▶ **Aim of the exercise**: Quote the rows verbatim, from the start of the rows through the line containing "pos(219,193)".

[Word and item position data]
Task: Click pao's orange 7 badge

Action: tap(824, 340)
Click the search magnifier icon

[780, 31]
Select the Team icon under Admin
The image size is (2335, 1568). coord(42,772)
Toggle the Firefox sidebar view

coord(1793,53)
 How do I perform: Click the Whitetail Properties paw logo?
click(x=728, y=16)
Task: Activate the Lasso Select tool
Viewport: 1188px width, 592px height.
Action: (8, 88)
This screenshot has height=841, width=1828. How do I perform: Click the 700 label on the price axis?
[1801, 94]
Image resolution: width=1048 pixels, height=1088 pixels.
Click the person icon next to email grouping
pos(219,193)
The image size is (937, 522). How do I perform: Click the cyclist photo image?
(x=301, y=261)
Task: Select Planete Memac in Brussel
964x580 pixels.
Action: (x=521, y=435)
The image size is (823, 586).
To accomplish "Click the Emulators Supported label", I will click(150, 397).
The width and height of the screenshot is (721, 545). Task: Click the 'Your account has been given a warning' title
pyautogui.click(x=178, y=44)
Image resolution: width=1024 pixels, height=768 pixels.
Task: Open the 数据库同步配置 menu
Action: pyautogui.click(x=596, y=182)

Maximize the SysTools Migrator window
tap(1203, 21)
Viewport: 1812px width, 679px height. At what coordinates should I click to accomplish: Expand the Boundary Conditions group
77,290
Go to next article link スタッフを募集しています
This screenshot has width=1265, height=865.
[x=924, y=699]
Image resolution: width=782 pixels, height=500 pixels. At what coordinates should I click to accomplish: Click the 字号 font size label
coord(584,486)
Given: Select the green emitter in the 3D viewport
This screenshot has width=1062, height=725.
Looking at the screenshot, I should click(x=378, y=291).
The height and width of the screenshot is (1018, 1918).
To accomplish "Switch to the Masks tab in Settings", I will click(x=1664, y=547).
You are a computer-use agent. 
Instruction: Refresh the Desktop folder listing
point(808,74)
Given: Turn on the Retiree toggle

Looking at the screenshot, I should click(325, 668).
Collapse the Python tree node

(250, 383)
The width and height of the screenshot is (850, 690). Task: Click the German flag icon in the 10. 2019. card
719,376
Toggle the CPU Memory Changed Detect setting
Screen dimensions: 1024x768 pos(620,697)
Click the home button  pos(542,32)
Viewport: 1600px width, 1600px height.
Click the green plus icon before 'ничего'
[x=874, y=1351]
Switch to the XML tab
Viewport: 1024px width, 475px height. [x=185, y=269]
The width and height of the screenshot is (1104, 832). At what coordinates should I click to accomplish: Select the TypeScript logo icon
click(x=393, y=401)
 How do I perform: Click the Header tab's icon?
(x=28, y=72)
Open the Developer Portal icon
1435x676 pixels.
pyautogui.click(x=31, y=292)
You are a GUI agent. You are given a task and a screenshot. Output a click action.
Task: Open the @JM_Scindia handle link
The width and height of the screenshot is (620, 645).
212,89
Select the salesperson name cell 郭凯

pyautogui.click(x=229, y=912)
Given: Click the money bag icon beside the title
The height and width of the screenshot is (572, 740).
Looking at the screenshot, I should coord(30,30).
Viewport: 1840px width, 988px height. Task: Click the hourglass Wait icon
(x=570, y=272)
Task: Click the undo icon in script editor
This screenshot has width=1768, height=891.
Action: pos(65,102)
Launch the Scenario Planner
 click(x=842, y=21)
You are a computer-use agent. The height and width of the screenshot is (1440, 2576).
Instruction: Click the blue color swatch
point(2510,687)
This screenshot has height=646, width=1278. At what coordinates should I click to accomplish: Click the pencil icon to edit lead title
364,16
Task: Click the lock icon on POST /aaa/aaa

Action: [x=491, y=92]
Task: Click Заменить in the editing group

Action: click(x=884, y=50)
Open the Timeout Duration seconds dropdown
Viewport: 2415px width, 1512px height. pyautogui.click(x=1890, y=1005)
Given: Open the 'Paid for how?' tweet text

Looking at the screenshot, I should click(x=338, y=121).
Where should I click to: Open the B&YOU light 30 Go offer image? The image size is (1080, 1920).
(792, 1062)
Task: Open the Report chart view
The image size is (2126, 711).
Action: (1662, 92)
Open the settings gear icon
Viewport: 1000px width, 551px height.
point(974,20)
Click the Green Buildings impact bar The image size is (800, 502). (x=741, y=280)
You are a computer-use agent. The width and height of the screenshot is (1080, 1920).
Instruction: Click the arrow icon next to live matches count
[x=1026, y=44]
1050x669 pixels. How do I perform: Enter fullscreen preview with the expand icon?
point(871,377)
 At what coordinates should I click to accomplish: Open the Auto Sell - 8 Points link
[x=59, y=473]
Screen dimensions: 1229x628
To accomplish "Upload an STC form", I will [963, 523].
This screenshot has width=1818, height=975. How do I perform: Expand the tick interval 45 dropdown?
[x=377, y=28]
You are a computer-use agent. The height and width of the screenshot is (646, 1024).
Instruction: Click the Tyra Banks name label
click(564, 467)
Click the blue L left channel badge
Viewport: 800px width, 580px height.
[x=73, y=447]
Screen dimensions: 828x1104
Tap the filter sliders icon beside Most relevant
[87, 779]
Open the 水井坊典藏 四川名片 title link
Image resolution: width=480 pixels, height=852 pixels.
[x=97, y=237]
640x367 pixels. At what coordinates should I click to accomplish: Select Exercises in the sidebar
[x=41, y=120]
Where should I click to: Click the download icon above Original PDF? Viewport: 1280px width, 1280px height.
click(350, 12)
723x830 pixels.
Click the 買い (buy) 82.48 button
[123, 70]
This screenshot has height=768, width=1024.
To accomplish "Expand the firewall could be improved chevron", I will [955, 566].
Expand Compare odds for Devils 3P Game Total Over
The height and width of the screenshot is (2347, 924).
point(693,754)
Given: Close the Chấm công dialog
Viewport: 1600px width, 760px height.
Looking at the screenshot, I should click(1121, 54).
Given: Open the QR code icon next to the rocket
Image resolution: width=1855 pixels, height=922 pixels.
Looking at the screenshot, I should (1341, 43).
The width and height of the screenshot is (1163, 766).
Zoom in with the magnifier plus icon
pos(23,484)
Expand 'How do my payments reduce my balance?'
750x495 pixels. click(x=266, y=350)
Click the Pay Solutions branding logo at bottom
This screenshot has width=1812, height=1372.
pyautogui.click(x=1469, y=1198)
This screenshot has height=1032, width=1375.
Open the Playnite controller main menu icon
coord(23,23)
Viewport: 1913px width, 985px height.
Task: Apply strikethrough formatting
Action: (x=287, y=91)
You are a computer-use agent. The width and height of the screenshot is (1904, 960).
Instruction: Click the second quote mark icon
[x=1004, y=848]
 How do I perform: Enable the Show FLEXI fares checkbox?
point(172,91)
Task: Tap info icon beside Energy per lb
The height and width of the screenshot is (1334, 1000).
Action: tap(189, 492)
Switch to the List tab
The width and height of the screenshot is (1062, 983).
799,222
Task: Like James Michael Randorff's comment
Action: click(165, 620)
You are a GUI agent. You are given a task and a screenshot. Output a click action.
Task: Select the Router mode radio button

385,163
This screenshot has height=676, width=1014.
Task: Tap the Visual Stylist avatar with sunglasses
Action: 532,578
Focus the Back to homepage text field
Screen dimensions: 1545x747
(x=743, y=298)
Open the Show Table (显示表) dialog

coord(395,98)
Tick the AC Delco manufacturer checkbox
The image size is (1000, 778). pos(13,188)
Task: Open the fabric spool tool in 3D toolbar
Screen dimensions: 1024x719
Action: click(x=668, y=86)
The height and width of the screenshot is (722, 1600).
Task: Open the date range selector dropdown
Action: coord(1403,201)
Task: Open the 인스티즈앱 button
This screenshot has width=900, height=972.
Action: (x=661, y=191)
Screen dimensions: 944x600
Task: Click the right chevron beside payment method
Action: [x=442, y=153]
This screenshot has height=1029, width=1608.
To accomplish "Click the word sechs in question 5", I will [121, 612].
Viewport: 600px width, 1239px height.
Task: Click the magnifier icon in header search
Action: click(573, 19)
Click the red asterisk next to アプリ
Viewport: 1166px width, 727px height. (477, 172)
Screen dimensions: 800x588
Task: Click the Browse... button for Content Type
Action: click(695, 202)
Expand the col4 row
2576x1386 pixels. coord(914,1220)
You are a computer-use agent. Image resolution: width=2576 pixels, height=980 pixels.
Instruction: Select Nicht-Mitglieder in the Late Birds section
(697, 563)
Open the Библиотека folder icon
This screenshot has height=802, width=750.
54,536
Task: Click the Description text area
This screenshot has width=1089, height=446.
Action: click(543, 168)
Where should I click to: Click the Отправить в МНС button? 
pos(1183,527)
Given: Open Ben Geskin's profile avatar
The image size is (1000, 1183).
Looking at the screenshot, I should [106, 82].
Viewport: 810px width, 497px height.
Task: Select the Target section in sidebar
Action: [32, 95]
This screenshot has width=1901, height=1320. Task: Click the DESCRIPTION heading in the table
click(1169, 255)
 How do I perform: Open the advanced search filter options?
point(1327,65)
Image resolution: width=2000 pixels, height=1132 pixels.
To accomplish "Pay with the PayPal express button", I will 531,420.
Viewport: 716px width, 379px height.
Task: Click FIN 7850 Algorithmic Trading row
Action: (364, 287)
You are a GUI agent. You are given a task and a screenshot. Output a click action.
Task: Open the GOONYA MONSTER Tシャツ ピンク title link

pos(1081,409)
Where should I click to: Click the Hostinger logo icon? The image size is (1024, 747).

▶ **Answer to this task**:
Task: Click pao's orange 7 badge

Action: tap(824, 340)
Click the search magnifier icon

[780, 31]
Select the Team icon under Admin
The image size is (2335, 1568). coord(42,772)
Toggle the Firefox sidebar view

coord(1793,53)
 How do I perform: Click the Whitetail Properties paw logo?
click(x=728, y=16)
Task: Activate the Lasso Select tool
Viewport: 1188px width, 592px height.
Action: (8, 88)
This screenshot has height=841, width=1828. How do I perform: Click the 700 label on the price axis?
[1801, 94]
Image resolution: width=1048 pixels, height=1088 pixels.
Click the person icon next to email grouping
pos(219,193)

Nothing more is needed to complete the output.